(Problem description) Your copy must start with the line containing "Where should I" and end with the last line of the entries, matching them exactly and leaving out every picture.

(Dataset extract)
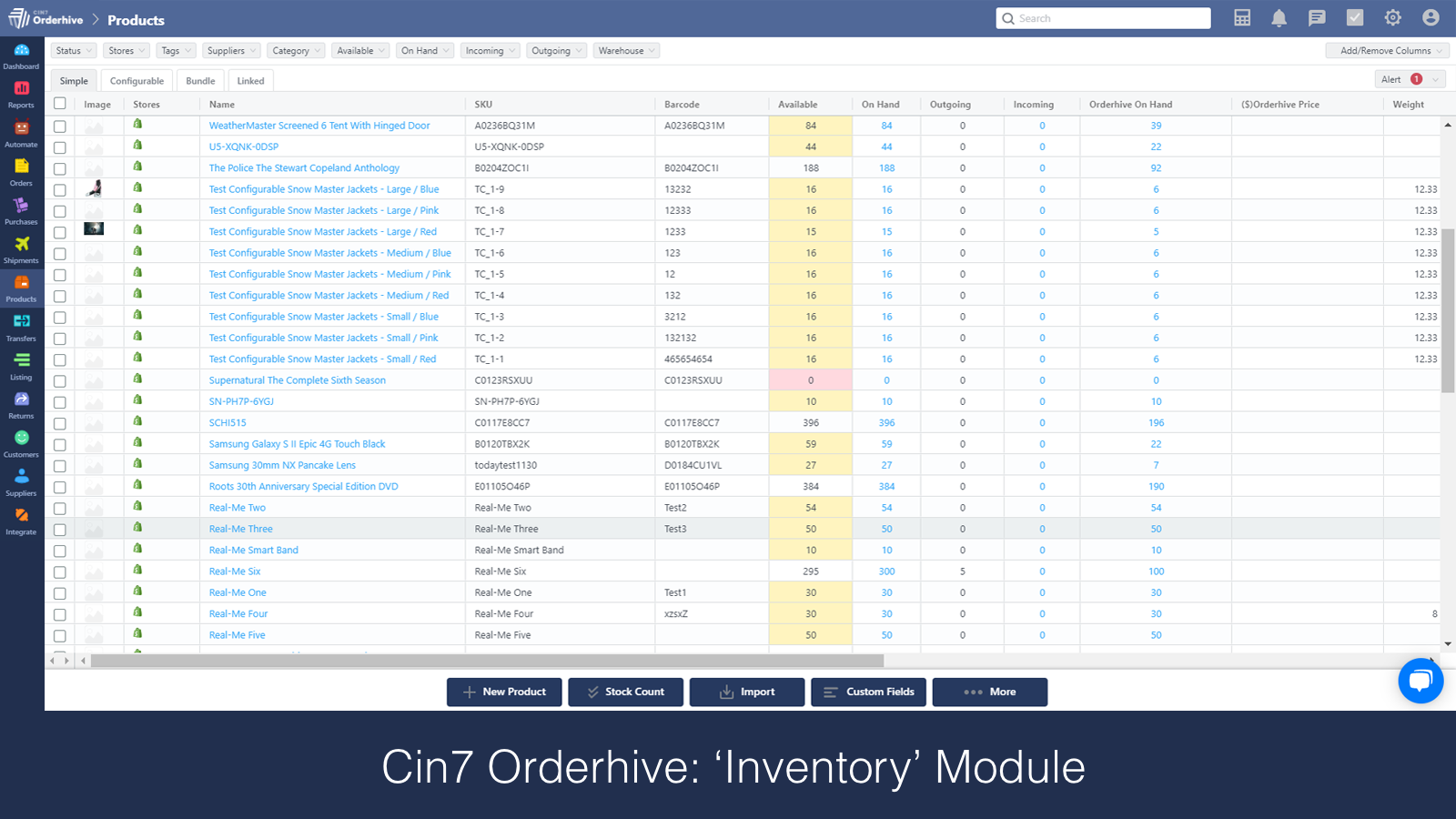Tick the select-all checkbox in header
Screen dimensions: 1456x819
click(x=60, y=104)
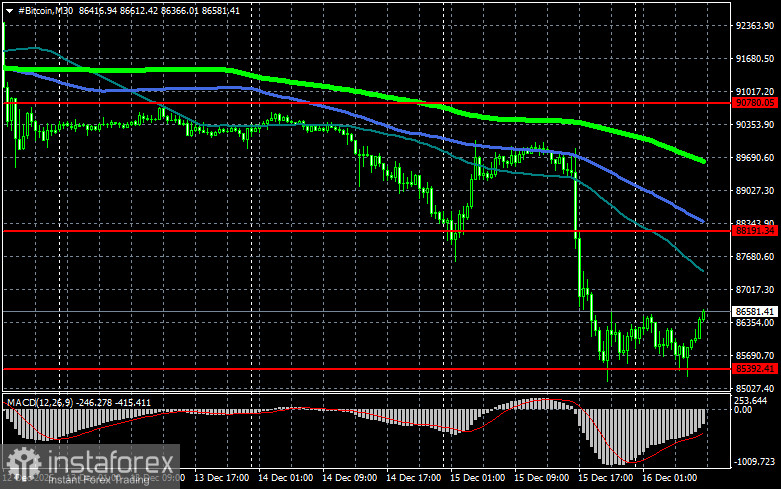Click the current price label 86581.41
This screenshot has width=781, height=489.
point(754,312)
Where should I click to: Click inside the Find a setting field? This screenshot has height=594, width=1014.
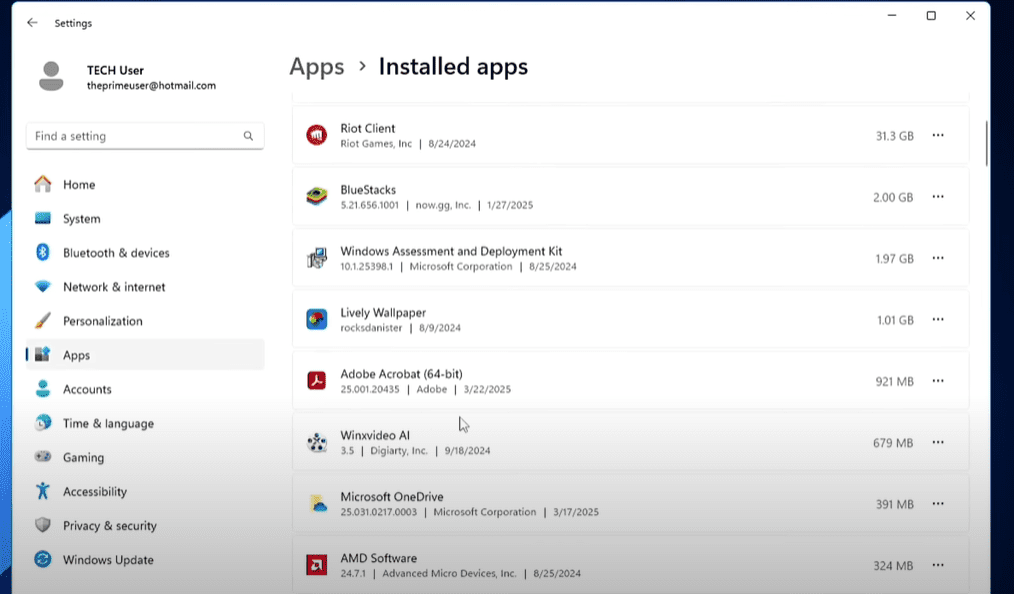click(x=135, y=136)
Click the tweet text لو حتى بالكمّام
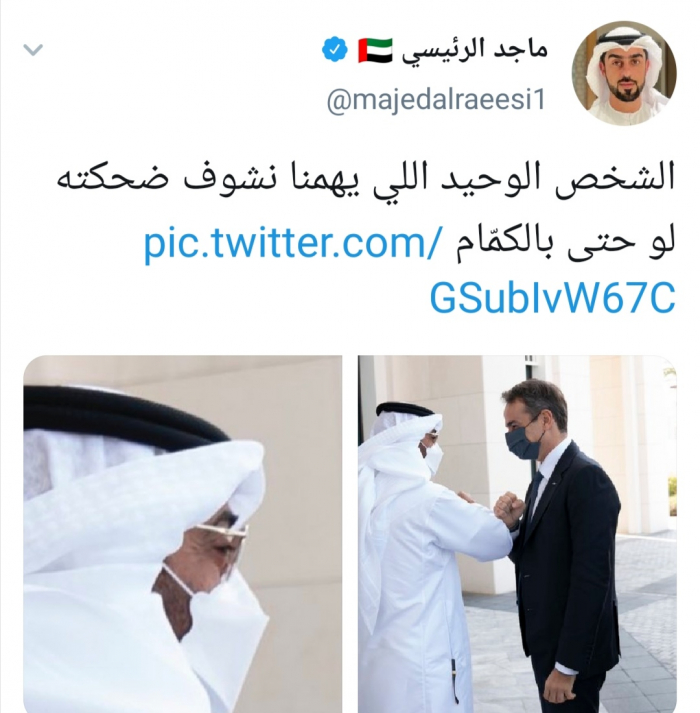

(Result of this task)
Where should I click to: Click inside the Find a setting field? This screenshot has height=594, width=1014.
click(x=135, y=136)
Click the tweet text لو حتى بالكمّام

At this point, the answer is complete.